At the festive screening of the film at the Jerusalem Cinematheque, Gross noted that this year, “we are celebrating Tu Bishvat in the same week that International Holocaust Memorial Day is being observed. KKL-JNF’s original reason for funding the production of this film was in order to screen it abroad and to raise money for absorbing Holocaust survivors in Israel.
“‘My Father’s House’ is one of four movies that were produced in Israel after World War II. They are not very well known, and part of our motivation for re-releasing them is to make the public aware of their existence and to see how Israel looked at the time. Meyer Levin, who wrote the script, wanted to make this movie for many years, but it was only when KKL-JNF decided to finance him that he was able to realize his dream.”

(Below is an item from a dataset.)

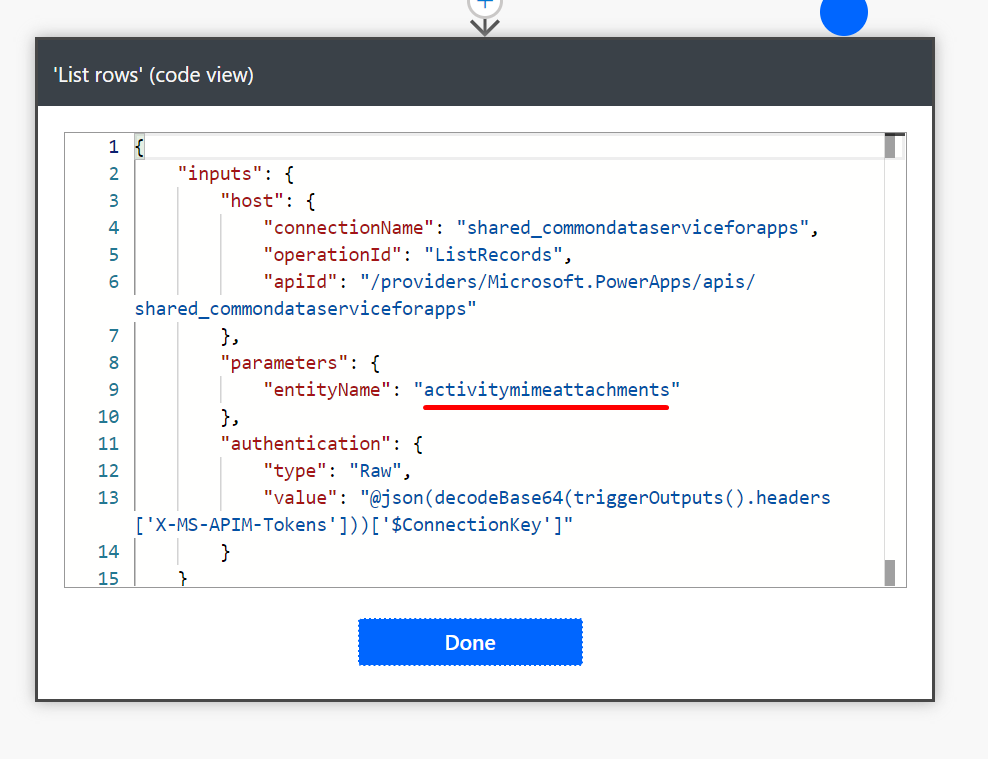This screenshot has width=988, height=759.
Task: Click line number 13 in gutter
Action: [110, 498]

KKL-JNF Vice Chairman Hernan Felman also spoke at the event. “I made aliya to Israel in 1982 and was only recently appointed to be KKL-JNF vice chairman. For me, volunteering in KKL-JNF enables me to fulfill the vision that led me to come to Israel – to support the Jewish people and the Jewish state through KKL-JNF, the most active and practical of the Zionist organizations. It seems that every day I discover a new aspect of KKL-JNF’s diverse activities, and today I found out that the organization was involved in filmmaking. I look forward to seeing the movie and am grateful for the opportunity to learn something new.”
One of the honored guests at the screening was Israela Epstein (Lustigman), an actress in the movie who played the role of a girl in a kibbutz that the young boy meets. “For me, taking part in the movie provided me with my first glimpse of what happened during the Holocaust, a subject not widely discussed in Israel at the time. Meyer Levin had been in Europe and he saw the concentration camps. I ended up in the movie because my father was a KKL-JNF employee who was connected to the filmmaking department. When Meyer Levine came to Israel, my father invited him for dinner, where he saw me and asked me to take part in the movie, probably because I spoke English. It was very special for me, because I got to travel all over Israel and see the country, something we didn’t usually have time for then.”
The movie is also being screened at the Kibbutz Alumim Visitors Center, the Haifa Cinematheque, the Tel Aviv Cimematheque, and at Bet Gavriel on the shores of Lake Kinneret.